Task input.
** BEGIN **

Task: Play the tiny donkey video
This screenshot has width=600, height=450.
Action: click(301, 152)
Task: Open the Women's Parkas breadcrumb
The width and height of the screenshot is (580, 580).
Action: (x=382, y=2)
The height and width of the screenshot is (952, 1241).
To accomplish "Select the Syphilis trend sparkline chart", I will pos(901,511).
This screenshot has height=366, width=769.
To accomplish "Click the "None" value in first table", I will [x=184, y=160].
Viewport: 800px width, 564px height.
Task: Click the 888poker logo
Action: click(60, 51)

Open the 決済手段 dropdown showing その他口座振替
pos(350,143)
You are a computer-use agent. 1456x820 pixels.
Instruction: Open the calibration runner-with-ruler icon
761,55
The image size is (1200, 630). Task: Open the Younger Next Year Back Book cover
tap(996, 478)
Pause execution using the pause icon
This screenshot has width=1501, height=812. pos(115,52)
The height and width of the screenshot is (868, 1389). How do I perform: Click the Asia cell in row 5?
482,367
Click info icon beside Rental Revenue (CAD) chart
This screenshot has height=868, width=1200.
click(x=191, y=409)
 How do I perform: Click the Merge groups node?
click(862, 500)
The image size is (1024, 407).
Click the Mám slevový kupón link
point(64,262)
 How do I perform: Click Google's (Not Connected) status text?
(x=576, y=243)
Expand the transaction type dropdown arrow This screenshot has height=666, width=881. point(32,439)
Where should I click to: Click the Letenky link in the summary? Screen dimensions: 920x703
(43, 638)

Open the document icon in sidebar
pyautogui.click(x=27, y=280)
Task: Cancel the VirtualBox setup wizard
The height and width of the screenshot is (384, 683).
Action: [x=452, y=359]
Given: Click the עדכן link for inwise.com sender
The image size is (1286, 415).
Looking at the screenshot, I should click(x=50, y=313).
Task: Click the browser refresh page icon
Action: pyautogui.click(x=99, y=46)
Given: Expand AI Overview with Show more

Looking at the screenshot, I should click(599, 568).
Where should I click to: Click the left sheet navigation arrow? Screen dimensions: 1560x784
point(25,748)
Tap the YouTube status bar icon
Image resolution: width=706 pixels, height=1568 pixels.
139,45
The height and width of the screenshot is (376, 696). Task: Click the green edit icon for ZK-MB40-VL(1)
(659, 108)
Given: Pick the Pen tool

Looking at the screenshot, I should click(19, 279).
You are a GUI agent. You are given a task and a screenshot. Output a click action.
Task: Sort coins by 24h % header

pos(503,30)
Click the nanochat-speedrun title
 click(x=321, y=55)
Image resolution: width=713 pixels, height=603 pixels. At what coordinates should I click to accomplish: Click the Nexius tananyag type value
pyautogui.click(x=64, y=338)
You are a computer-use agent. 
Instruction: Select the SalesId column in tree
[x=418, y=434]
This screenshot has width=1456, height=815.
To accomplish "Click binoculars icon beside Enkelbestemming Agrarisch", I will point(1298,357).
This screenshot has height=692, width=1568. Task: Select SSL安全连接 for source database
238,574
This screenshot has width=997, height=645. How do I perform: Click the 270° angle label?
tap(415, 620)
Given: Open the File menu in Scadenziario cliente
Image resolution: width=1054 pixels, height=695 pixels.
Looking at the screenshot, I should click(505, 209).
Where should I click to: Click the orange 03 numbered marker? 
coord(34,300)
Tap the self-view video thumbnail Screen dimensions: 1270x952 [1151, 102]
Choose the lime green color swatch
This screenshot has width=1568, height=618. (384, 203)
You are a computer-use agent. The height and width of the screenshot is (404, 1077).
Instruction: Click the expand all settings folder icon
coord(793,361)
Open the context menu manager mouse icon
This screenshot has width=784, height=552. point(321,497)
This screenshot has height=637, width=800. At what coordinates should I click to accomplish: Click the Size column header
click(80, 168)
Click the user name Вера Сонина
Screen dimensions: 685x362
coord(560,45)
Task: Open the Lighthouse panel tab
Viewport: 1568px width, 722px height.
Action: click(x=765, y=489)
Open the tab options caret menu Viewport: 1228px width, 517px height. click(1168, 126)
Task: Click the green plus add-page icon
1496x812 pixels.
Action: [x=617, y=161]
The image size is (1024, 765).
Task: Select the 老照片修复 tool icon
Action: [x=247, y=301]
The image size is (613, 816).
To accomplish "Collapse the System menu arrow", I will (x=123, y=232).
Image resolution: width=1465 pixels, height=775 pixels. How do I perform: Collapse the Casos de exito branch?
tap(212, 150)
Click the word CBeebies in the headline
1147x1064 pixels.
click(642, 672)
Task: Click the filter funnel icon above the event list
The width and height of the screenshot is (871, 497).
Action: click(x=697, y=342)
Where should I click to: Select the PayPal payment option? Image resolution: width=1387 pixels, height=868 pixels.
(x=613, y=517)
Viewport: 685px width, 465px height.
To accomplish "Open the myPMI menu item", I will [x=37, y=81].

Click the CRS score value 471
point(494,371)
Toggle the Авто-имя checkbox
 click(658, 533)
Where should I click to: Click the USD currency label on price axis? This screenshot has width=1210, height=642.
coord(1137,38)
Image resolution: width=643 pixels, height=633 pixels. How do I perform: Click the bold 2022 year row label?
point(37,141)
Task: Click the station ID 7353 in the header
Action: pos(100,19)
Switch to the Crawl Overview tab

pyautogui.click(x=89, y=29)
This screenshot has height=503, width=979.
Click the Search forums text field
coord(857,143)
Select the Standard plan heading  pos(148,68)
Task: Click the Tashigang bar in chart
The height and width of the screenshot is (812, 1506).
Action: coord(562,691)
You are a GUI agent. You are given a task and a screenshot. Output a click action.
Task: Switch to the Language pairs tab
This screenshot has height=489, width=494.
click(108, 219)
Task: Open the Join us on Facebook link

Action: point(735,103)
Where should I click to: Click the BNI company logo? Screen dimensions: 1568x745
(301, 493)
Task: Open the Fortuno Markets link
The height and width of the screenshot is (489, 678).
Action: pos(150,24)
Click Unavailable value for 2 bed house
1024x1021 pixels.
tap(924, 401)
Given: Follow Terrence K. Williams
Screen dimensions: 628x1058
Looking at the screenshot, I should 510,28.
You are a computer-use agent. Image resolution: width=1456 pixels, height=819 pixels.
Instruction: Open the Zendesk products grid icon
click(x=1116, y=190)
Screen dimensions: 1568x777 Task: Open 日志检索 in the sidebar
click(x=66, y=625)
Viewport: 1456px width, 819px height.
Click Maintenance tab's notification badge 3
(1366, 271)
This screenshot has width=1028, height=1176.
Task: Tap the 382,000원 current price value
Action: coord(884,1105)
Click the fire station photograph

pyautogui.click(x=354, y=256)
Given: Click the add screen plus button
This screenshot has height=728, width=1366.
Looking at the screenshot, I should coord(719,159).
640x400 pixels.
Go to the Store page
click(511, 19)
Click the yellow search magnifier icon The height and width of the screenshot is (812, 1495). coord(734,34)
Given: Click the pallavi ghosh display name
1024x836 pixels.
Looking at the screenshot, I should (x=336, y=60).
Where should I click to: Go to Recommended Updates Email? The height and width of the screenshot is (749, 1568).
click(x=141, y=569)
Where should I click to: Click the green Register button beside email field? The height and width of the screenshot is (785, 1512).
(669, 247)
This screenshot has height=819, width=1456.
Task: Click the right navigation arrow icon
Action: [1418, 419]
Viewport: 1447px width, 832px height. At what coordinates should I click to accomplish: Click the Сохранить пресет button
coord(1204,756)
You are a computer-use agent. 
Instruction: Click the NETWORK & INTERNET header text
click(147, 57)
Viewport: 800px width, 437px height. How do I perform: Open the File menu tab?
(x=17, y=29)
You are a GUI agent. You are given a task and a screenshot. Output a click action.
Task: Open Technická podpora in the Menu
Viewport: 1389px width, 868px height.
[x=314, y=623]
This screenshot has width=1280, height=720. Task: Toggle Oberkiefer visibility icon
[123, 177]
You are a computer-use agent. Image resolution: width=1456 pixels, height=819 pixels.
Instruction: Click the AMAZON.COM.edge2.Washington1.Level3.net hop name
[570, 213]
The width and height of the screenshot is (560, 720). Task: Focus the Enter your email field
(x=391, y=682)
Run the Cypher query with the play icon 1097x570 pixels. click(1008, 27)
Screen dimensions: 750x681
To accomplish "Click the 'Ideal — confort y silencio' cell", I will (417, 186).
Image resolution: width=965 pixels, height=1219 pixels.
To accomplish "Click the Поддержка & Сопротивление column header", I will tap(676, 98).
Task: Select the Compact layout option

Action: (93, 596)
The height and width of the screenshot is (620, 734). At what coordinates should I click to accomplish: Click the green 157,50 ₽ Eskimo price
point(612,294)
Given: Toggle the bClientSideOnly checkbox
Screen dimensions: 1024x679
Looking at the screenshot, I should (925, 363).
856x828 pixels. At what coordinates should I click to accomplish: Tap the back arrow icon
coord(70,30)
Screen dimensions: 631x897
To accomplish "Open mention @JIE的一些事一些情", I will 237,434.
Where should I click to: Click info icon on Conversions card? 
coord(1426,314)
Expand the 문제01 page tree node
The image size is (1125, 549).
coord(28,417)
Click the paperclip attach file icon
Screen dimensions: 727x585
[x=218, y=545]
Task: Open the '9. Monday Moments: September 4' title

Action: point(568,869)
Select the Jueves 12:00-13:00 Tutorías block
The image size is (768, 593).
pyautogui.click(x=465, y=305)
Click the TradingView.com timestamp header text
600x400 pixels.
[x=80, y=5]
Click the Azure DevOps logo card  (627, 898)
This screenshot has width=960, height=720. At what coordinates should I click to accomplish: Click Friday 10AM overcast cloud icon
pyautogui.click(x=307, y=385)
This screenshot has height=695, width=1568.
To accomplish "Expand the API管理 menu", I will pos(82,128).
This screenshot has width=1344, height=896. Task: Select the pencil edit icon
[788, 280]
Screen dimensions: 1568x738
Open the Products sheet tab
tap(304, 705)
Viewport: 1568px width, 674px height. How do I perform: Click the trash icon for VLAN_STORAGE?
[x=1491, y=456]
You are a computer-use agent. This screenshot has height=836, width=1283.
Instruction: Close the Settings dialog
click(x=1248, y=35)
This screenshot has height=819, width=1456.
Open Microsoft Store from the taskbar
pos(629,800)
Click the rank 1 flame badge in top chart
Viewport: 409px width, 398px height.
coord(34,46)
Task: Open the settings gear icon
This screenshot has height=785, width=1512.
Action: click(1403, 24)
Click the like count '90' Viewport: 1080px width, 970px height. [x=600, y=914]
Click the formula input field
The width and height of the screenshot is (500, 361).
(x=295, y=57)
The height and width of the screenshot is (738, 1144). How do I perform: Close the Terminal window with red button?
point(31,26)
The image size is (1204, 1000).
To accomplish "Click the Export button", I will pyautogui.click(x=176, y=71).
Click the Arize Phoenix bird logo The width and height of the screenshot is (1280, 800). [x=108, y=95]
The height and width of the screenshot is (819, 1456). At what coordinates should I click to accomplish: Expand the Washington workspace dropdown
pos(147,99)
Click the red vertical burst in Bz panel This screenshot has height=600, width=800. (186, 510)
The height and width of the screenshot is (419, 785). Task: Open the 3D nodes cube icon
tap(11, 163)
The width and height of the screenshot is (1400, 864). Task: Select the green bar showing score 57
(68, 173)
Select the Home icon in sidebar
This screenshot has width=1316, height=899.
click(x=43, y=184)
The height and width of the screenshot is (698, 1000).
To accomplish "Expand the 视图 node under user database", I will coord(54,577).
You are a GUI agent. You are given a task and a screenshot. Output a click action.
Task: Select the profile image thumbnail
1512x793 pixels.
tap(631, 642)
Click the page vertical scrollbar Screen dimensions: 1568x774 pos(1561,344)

** END **

Objective. Reproduce the lines of the listing above, starting with the line containing "Task: Open the '9." and continuing through the line containing "tap(304, 705)", both included. Add 42 to every coordinate in the answers, and give only those lines.

Solution for this task.
Task: Open the '9. Monday Moments: September 4' title

Action: point(610,911)
Select the Jueves 12:00-13:00 Tutorías block
The image size is (768, 593).
pyautogui.click(x=507, y=347)
Click the TradingView.com timestamp header text
600x400 pixels.
[x=122, y=47]
Click the Azure DevOps logo card  (669, 940)
This screenshot has width=960, height=720. At what coordinates should I click to accomplish: Click Friday 10AM overcast cloud icon
pyautogui.click(x=349, y=427)
This screenshot has height=695, width=1568.
To accomplish "Expand the API管理 menu", I will pos(124,170).
This screenshot has width=1344, height=896. Task: Select the pencil edit icon
[830, 322]
Screen dimensions: 1568x738
Open the Products sheet tab
tap(346, 747)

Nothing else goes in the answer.